Archer Daniels Midland (NYSE:ADM) saw its first quarter revenue rise a staggering 33%. The flush times in agriculture are not limited to seed companies, as fertilizer company CF Industries (NYSE:CF) may have a relatively high stock price, yet its forward multiple of around 10 may signal a bargain. It's not just grains and fertilizers, as Tractor Supply (Nasdaq:TSCO) is growing as well.

What Are the Negatives?
Grain prices are high, so as both a buyer and seller, this presses down on Bunge's net income margin, which was only 2% in the first quarter compared to its year-ago margin of 1%. There's also the matter of negative cash flow, as cash flow from operations was nearly a negative $2.5 billion in 2010. Capital expenditures additionally ran roughly a billion dollars last year.

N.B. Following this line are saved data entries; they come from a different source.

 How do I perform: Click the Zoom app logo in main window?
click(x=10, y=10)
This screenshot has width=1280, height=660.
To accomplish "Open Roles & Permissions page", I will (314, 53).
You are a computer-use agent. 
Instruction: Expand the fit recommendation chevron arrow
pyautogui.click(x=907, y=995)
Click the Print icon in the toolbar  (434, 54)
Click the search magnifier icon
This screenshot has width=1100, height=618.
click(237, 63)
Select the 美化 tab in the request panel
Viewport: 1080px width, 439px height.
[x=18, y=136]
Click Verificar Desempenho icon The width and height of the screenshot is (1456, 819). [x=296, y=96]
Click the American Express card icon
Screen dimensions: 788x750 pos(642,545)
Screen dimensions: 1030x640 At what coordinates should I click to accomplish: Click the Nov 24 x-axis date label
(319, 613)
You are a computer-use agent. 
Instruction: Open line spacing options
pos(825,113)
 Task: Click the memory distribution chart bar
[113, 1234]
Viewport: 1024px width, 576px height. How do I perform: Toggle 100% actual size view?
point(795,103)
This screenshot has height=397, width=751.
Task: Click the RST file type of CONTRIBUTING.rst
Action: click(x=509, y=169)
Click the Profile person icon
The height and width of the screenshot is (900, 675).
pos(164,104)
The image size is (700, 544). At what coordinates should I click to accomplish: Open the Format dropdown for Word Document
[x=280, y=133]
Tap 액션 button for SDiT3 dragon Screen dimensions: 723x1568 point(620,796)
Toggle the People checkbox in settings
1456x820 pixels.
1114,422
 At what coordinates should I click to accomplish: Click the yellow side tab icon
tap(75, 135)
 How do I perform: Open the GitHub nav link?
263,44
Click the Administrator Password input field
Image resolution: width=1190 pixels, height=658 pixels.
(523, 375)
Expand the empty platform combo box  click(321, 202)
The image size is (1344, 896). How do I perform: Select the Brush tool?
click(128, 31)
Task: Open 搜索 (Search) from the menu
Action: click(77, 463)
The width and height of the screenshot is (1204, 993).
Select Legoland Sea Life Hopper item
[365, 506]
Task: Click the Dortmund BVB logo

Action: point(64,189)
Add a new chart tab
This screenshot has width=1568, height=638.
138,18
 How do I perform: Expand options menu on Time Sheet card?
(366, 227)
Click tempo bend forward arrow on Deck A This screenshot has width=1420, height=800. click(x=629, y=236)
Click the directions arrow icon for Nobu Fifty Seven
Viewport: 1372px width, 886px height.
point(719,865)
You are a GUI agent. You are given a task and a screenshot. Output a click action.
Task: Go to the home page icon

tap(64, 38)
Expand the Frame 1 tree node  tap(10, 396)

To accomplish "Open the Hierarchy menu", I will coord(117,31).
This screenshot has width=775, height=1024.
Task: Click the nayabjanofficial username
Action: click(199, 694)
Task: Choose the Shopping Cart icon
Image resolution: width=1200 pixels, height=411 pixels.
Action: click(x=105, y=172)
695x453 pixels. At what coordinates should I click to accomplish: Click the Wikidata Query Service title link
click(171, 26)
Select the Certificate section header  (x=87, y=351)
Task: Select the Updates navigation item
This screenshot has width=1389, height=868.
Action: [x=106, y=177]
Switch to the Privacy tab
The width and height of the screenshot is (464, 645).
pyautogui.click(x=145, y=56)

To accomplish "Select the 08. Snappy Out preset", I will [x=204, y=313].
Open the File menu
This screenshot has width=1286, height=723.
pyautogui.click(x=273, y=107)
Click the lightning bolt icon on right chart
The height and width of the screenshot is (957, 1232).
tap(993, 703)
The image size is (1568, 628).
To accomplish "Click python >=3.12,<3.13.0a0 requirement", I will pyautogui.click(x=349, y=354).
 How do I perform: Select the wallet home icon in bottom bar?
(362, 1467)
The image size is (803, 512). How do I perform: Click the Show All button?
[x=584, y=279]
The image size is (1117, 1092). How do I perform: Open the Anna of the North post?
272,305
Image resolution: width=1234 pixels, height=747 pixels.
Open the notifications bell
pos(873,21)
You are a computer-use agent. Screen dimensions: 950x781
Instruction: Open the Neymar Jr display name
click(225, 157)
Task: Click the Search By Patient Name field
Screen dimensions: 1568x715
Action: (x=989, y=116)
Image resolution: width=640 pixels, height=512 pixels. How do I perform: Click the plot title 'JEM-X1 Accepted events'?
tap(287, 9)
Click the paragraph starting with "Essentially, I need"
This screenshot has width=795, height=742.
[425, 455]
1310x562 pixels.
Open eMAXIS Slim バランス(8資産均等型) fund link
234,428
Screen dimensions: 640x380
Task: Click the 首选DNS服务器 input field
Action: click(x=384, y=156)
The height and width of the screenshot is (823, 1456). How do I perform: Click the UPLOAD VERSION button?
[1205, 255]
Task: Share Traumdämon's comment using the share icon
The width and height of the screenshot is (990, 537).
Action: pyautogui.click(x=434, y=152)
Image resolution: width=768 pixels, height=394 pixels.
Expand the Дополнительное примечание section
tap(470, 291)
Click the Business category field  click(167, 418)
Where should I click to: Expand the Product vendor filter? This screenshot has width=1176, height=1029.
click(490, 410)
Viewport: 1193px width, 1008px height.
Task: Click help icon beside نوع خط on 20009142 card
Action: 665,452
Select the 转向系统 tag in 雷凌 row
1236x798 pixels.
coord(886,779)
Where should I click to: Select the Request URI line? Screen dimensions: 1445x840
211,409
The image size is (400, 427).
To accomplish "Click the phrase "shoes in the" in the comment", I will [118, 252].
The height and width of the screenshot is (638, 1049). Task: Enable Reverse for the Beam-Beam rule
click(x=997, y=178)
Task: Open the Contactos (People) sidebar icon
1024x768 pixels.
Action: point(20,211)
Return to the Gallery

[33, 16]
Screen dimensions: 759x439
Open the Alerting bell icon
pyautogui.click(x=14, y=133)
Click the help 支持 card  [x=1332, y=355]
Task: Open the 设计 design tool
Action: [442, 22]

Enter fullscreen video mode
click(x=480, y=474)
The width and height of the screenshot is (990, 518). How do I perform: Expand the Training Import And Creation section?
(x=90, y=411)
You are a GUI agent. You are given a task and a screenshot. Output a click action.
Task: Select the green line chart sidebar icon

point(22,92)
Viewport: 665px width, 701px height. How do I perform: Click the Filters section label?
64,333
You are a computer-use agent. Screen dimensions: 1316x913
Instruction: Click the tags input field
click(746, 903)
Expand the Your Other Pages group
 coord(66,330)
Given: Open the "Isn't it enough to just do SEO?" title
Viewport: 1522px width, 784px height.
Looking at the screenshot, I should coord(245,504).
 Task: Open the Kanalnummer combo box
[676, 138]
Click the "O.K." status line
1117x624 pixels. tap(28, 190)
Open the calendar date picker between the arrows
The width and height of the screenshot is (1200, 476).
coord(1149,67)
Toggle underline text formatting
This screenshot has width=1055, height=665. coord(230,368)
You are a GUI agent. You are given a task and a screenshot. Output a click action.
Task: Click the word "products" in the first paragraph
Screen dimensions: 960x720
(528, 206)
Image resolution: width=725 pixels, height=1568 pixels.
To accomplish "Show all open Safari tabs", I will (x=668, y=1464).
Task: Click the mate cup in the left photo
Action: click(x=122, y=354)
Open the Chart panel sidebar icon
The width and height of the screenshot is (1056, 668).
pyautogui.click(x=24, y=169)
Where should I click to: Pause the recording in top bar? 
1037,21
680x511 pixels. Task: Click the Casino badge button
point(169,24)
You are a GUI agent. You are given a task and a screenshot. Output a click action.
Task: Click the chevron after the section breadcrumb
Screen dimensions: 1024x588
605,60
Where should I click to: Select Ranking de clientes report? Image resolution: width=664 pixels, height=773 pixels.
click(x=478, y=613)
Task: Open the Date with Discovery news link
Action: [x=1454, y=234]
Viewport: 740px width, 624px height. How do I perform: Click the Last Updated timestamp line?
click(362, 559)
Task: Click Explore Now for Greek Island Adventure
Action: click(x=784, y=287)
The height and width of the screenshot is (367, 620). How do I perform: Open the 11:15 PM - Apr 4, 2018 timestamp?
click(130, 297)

While these figures are due to the aggressive expansion of Bunge's business, cash flow and debt should always be noted by fundamental investors.

More Positives
Bunge has a thriving sugar business in Brazil, with the possibility for revenue growth there. With analyst estimates for full year EPS now raised to $6.31 and the stock recently selling at roughly 13% off its 52-week high, Bunge presents an attractive opportunity, though you might want to wait for an even greater price pullback. The boom in agriculture is real, long term and lasting, with significant demographic and economic shifts that are only now beginning to be felt through the compression of supply and demand. There will be great opportunity in agriculture, and though it won't be without bumps, Bunge will be one of these opportunities. (For more, see Foods With The Biggest Price Increases.)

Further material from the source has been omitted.